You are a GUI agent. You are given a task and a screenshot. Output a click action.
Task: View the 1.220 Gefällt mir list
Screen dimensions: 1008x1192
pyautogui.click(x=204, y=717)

━━━━━━━━━━━━━━━━━━━━━━━━━━━━━━

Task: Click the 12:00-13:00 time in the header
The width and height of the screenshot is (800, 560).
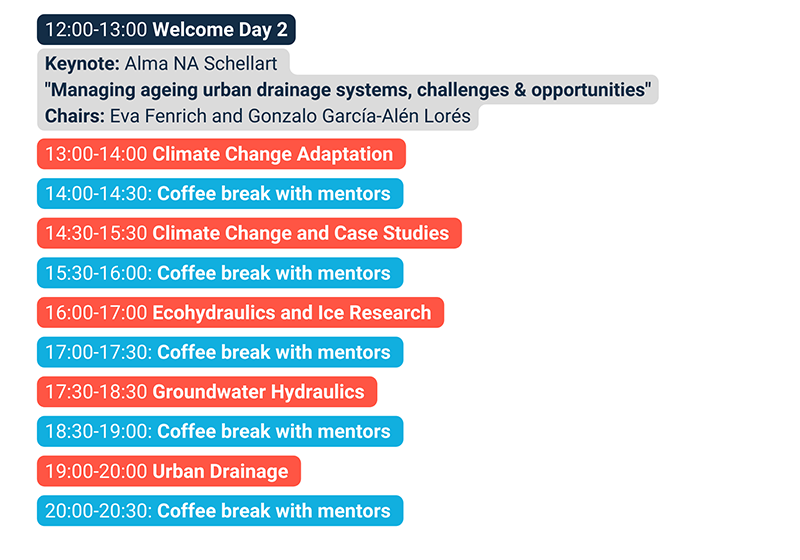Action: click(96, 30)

━━━━━━━━━━━━━━━━━━━━━━━━━━━━━━

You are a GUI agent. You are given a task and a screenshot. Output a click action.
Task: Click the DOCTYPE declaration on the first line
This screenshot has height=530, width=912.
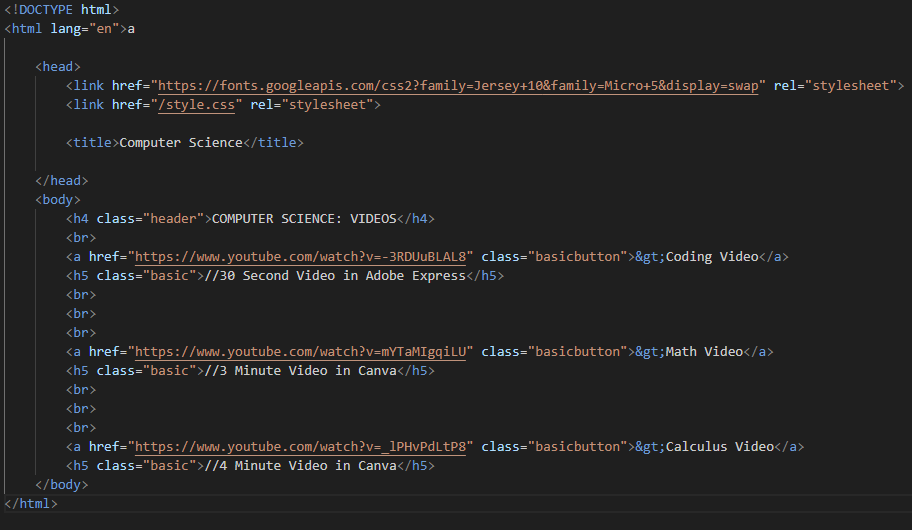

━━━━━━━━━━━━━━━━━━━━━━━━━━━━━━

TASK STATEMENT
Above is a listing; print exactly its lines from the one with "Task: Click the DOCTYPE" through the one with "This screenshot has height=530, width=912.", and no other lines.

RESPONSE
Task: Click the DOCTYPE declaration on the first line
This screenshot has height=530, width=912.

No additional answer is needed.